The mortgage market is enjoying a buoyant end to 2015 as two new sets of figures published yesterday show continuing strong growth.
The Halifax house price index showed prices rising a healthy 1.4% in the three months to 30 September.
Prices in the three months to November were 9% higher than in the same three months a year earlier, a slight easing from 9.7% in October.
Martin Ellis, Halifax housing economist, said: “Solid economic growth, rising real earnings and falls in already very low mortgage rates have combined to stimulate housing demand this year.

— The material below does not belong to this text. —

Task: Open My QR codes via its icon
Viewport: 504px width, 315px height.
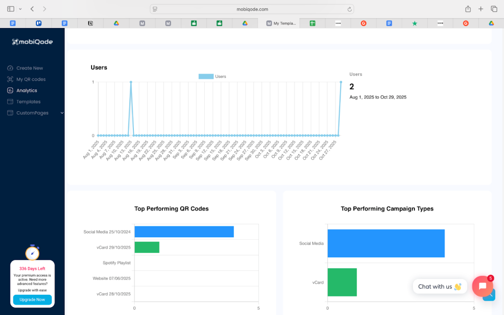Action: [10, 79]
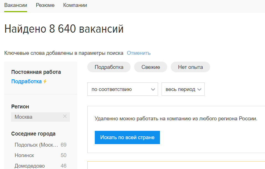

“The increasingly acute imbalance between supply and demand is causing prices to rise at a robust pace. A situation that is unlikely to reverse significantly in the short-term.”

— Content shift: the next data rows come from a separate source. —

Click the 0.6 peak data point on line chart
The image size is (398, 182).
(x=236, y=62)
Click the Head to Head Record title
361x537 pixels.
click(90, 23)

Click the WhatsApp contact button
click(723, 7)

Jeremy Duncombe, director, Legal & General Mortgage Club, said the gulf between supply and demand is continuing to push buyers out of the market.
“Across all areas of the market, buyers and movers are suffering."

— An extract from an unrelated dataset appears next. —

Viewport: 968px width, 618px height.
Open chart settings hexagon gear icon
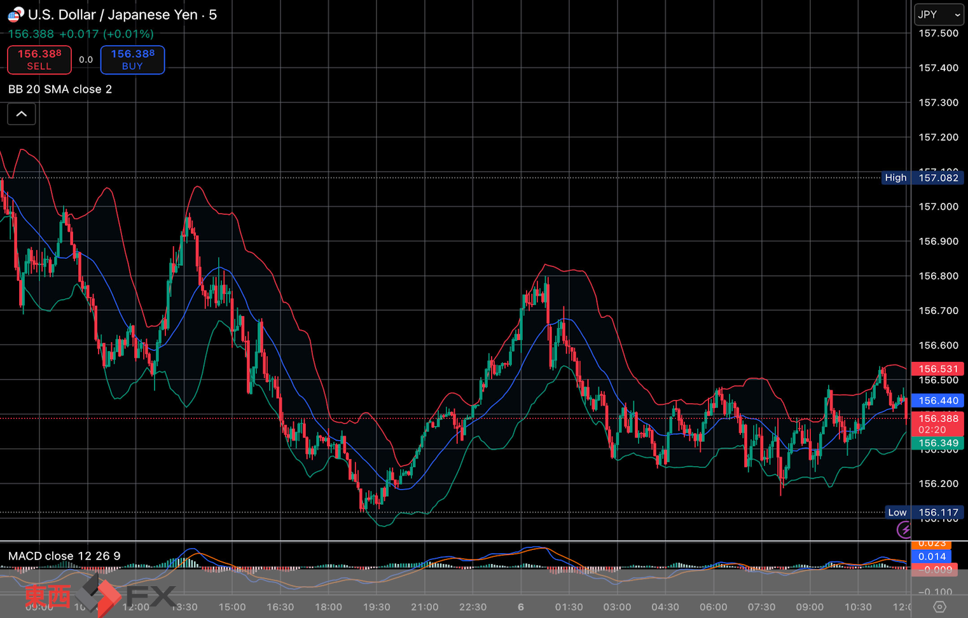click(x=939, y=607)
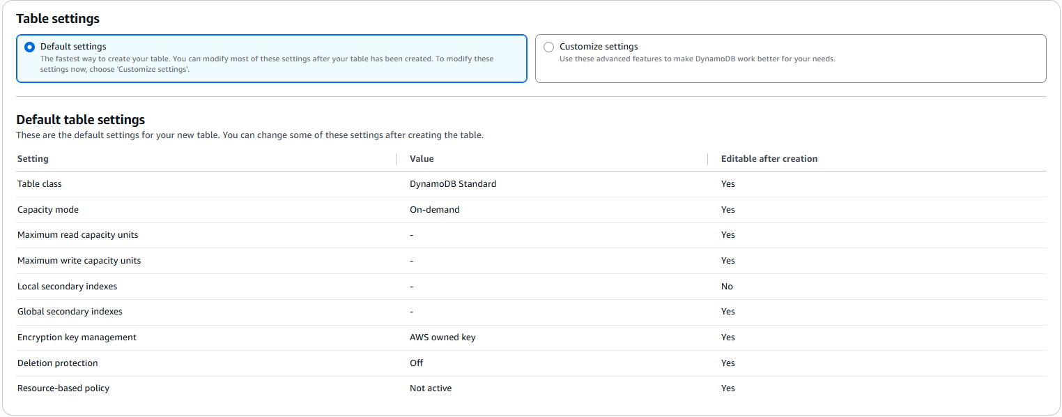Click the Setting column header

[x=33, y=158]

Mortgage Lenders and Administrators statistics for Q3, also published yesterday, showed an 11% year-on-year increase in gross advances.
Brian Murphy, head of lending at Mortgage Advice Bureau (MAB), said the spike in demand was driven by record low mortgage rates, due to increased lender competition and the continually low base rate.
“More and more borrowers have been fixing their rates in order to secure the best possible deals, with the proportion opting to fix climbing above the 80% mark for the first time this year."
He warned that these attractively priced rates won’t be around forever.
Murphy was concerned by a drop in 90% LTV lending to just 3% of the market.
“It is important that there are plenty of higher-LTV products on as house prices continue to rise. Otherwise, lower income borrowers will struggle to get a foot on the housing ladder.”